FEM Modelling of Magnetostatic Modes in Hybrid Quantum Magnonic Systems

In this work, we show that the magnetostatic (MS) magnon modes (i.e., the spinwaves with wavelengths much larger than the exchange length), which are excited as a result of the coupling between the 2D microwave resonator and the YIG crystal, can be efficiently modeled by use of finite element method software (e.g., CST Studio Suite or Comsol MP). Yttrium iron garnet (YIG) has been used as a model material, which is a ferrimagnetic insulator transparent not only to MW but also to optical and telecommunication frequencies. It also has a very low damping parameter — a property advantageous from the point of view of potential applications. However, this benefit turns out in an issue in the FEM modeling because of the very high non-linearity in the EM properties of YIG near resonances due to uniform or MS modes.
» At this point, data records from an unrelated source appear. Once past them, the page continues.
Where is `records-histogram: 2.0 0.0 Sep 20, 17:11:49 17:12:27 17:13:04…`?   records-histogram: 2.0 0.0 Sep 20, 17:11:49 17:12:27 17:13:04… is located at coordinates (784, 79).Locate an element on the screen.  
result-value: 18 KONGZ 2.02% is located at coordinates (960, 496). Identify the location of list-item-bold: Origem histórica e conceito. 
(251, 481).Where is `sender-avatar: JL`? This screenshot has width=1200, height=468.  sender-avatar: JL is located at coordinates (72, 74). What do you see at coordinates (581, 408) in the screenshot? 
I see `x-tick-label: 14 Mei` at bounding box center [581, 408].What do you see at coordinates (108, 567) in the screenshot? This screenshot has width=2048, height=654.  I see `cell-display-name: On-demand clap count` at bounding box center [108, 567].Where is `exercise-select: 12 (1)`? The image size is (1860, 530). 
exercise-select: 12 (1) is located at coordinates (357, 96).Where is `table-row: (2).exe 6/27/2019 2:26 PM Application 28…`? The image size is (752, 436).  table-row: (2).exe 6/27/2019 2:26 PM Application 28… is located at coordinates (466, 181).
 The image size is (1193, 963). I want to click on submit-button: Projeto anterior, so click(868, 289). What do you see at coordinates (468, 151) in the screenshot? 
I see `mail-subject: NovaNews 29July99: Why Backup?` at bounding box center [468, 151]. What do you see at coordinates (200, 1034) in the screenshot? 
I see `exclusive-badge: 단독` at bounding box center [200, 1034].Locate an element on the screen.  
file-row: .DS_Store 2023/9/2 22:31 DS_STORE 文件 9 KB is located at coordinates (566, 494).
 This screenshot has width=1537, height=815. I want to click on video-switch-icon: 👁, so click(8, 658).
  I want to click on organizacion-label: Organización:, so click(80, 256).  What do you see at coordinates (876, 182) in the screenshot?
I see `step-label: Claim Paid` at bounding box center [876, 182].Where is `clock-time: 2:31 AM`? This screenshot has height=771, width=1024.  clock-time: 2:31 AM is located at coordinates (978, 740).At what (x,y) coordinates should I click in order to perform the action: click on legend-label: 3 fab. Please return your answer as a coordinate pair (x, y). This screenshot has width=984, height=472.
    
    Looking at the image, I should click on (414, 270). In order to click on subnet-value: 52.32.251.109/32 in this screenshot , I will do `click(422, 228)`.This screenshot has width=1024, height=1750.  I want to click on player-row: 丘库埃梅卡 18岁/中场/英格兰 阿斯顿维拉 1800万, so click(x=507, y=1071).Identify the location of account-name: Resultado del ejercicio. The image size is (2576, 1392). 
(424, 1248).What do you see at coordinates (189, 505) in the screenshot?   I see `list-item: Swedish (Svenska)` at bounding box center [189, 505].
We found that it is possible to accelerate the FEM calculations by artificially increasing the damping constant of the model material (YIG). Our FEM modeling studies reveal an excellent agreement with experimental results. In full agreement with experimental data, our modeling study reveals a strong coupling between the YIG crystal and the microwave resonator, observed in the dispersion curves of the modes. We demonstrate the realization of the strong coupling regime, which is especially important for HQS implementations.